___ DATA EXTRACT ___

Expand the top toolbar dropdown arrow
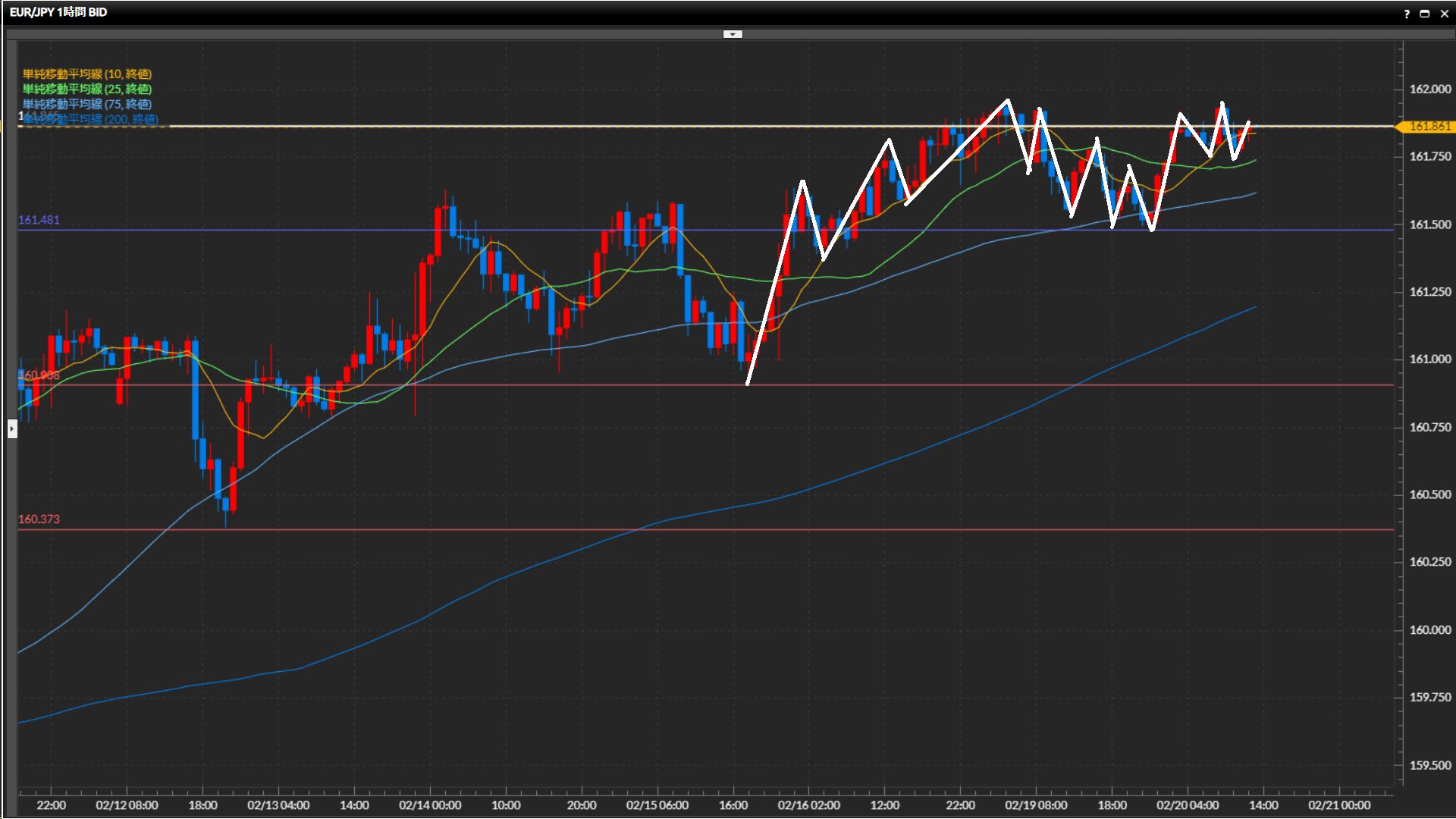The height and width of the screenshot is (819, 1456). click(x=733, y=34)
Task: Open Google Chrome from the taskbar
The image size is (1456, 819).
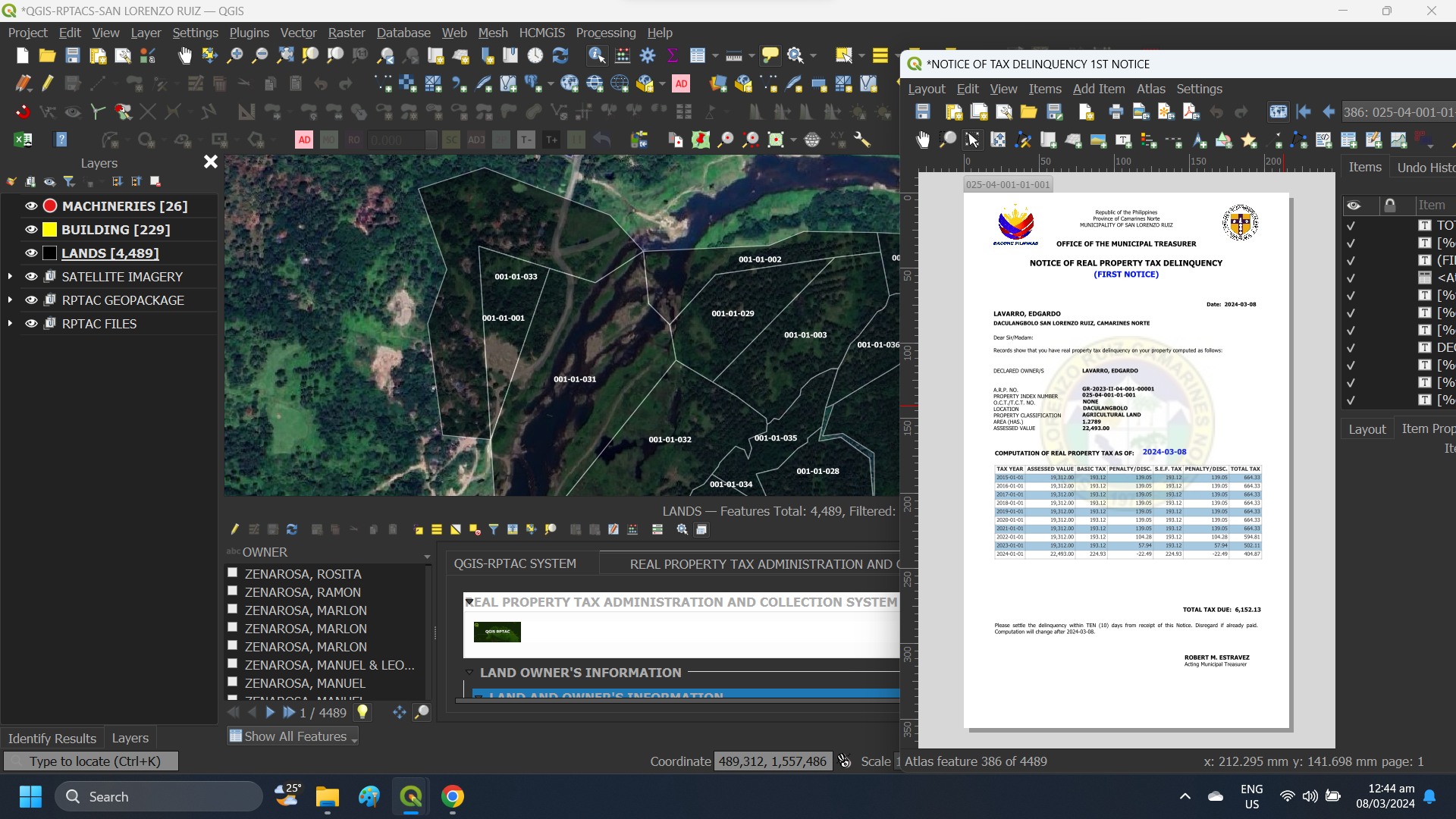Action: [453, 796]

___

§ PROBLEM REQUIREMENTS:
Reproduce the records above exactly, but only from the line containing "Task: Open Google Chrome from the taskbar" through the last line, both included, and without any pictures.

§ ANSWER SPACE:
Task: Open Google Chrome from the taskbar
The image size is (1456, 819).
Action: [453, 796]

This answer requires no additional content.